The `CrashPoint` enum is not a simulation framework. It is a set of hooks at real write-path boundaries where `#[cfg(test)]` code can trigger a controlled panic or early return. The `CrashInjector` is configured per-test to fire at a specific point after N operations. This gives deterministic, reproducible crash scenarios without the complexity of process-level fault injection (which requires fork/exec and is brittle on macOS).

The trade-off: we test the recovery logic, not the OS-level crash semantics. For OS-level crash safety (torn pages, partial fsync), we rely on the WAL's two-phase batch validation (BLAKE3 checksums) and Tantivy's segment merge model. Both have been proven correct in their respective upstream projects.

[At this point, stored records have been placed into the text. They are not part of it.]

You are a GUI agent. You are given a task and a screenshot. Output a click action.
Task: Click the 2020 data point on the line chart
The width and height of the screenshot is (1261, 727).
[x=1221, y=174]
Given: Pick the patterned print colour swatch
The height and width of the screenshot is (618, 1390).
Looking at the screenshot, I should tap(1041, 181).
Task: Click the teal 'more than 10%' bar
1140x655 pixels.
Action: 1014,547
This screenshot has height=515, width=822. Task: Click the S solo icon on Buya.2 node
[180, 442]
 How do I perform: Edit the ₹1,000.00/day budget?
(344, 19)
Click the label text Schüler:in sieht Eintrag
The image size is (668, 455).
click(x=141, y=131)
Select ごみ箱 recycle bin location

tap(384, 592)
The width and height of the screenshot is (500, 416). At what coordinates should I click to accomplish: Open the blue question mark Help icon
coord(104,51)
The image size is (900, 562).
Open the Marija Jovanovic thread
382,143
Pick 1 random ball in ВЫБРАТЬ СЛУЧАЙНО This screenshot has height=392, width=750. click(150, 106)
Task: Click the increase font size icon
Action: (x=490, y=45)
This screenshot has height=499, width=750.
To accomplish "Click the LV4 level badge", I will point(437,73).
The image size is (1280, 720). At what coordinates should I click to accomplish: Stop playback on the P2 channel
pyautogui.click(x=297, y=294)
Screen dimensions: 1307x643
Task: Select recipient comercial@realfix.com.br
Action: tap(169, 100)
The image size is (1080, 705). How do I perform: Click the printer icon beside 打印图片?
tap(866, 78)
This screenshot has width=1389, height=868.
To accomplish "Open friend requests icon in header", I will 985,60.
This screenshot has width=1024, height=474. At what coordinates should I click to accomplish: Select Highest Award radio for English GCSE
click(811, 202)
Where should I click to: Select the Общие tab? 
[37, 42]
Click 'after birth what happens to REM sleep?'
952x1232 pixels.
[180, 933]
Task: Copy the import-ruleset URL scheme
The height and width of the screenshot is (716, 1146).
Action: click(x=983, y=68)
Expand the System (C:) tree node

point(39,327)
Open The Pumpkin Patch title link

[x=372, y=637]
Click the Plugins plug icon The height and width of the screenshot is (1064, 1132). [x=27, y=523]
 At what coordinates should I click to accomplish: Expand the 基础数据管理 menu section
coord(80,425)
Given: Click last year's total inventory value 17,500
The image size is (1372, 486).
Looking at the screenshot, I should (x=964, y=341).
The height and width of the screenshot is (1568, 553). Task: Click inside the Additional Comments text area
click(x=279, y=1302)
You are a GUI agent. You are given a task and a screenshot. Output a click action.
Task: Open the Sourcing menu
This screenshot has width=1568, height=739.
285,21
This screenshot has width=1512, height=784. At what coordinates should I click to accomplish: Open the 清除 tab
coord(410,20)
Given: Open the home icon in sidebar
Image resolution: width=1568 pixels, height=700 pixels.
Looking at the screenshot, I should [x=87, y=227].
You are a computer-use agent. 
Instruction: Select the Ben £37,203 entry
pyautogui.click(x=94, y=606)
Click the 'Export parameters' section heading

### BLAKE3 for checkpoint integrity

BLAKE3 is already a dependency (used for WAL batch checksums and signal event deduplication). Adding a 32-byte hash to `CheckpointMeta` costs nothing at write time (hashing 983 bytes takes ~200ns) and catches silent corruption on read. The fallback path (WAL-only replay) is already implemented -- it is the first-boot path. We simply reuse it when the checkpoint hash does not match.

### Recovery time target

The 30-second target is conservative. At current checkpoint format sizes (983 bytes per entity-signal entry), 1M entries is ~940MB of checkpoint data. fjall bulk-scan throughput is ~500MB/s on NVMe. The WAL replay overhead for 5 minutes of backlog at 1000 signals/sec is ~5000 events at 21 bytes each, which is negligible. The bottleneck will be DashMap insertion during restore. Sharding (16 shards default) should keep this under 10 seconds. The benchmark will tell us where we actually stand.

### WAL compaction safety

WAL compaction follows the write-new-then-delete-old pattern used by the existing `CheckpointManager::write()`. The invariant: at no point during compaction is there a state where both the checkpoint and the WAL segments covering those events are absent. If we crash during compaction, the worst case is that old segments survive and get replayed redundantly on the next open -- which is correct (the ledger's DashMap insert is idempotent for identical events).

## Done When

All 13 acceptance criteria above pass. `cargo test --manifest-path tidal/Cargo.toml` passes including the new `m7_crash_property`, `m7_crash_m6`, and `m7_crash_invariant` integration test suites. The `recovery` Criterion benchmark shows cold-start recovery < 30 seconds for 1M items + 5 minutes WAL backlog.